The Virginia Institute of Marine Science plans to open a new oyster-breeding and research facility at its Gloucester Point campus by spring 2022.

Officials with VIMS, the environmental branch of William and Mary University, say it will take the shellfish operation to a new level — in more ways than one.

In the figurative sense, the new construction represents a monumental upgrade over the spartan structure that has housed the hatchery since 1975. It will, for example, be heated and air-conditioned, making conditions more comfortable for the staff and extending the growing season for the lab-raised bivalves. And its larger footprint will enable the facility to expand its oyster-growing capacity by 50 percent.

But perhaps the foremost feature is its literal level—its elevation. The 22,000-square-foot building will be perched 10 feet above sea level on a small rise above the York River shoreline. The current 6,500-square-foot complex is nestled in a flood zone. The building is raised enough to stay mostly dry, but the parking lot and surrounding grounds are easily inundated.

“You can liken it to being a big garage,” said Jess Moss Small, associate director of the VIMS hatchery program. “It doesn’t have climate control. It’s kind of rudimentary.”

The new facility, dubbed the Acuff Center for Aquaculture, will be large enough to accommodate a full complement of research and production activities, Small said. That includes the institute’s Aquaculture Genetics and Breeding Technology Center, the most extensive breeding program for oysters in the country.

The oysters here aren’t grown for restoring reefs on the bottom of Chesapeake tributaries, as is the case with the hatchery at the University of Maryland Center for Environmental Science’s Horn Point Lab near Cambridge, Md. Instead, they are raised to supply brood stock — think of them as starter oysters — for oyster farmers along the East Coast (much like the soon-to-open Ferry Point Shellfish, which Bay Bulletin’s Cheryl Costello took us inside in December).

About three-quarters of all oysters currently being grown in Chesapeake Bay aquaculture operations—in both Maryland and Virginia waters—can trace their lineage back to the VIMS hatchery. The facility was created by a 1997 legislative act in response to disease outbreaks that had ravaged the already depleted oyster population throughout that decade.

In addition to the brood stock, the facility conducts research on behalf of Virginia’s $16 million aquaculture industry. Many oyster farming operations are small and don’t have the time or financial resources to test which practices or equipment work better than others, said Bill Walton, a marine science professor and coordinator of the VIMS shellfish program.

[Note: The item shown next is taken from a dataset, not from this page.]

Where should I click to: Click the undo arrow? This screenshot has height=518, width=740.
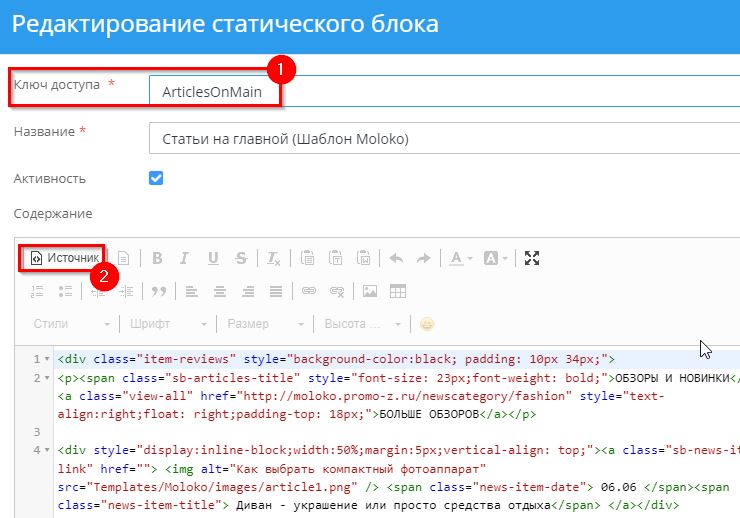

“This is really intended to be a place where industry [members] can come in that door and ask a question and get an answer,” Walton said. The university is also working on getting a state permit to transform an acre of river bottom directly offshore into an oyster research farm.

For the first time, researchers will have their own labs within the campus’ hatchery to conduct experiments. To date, they have had to carve out space within their own buildings elsewhere on campus, said Walton, who was hired earlier this year after leading the Auburn University Shellfish Lab in Alabama.

The changes should lead to better coordination among the researchers and between VIMS and private oyster farmers, he added. “There are no Lego sets for a farm. You’re kind of inventing it every time. There’s expertise by each farmer to make it work wherever they are,” Walton said.

Small said that she hopes to broaden the scope of research beyond oysters, perhaps adding soft shell clams and algae into the mix.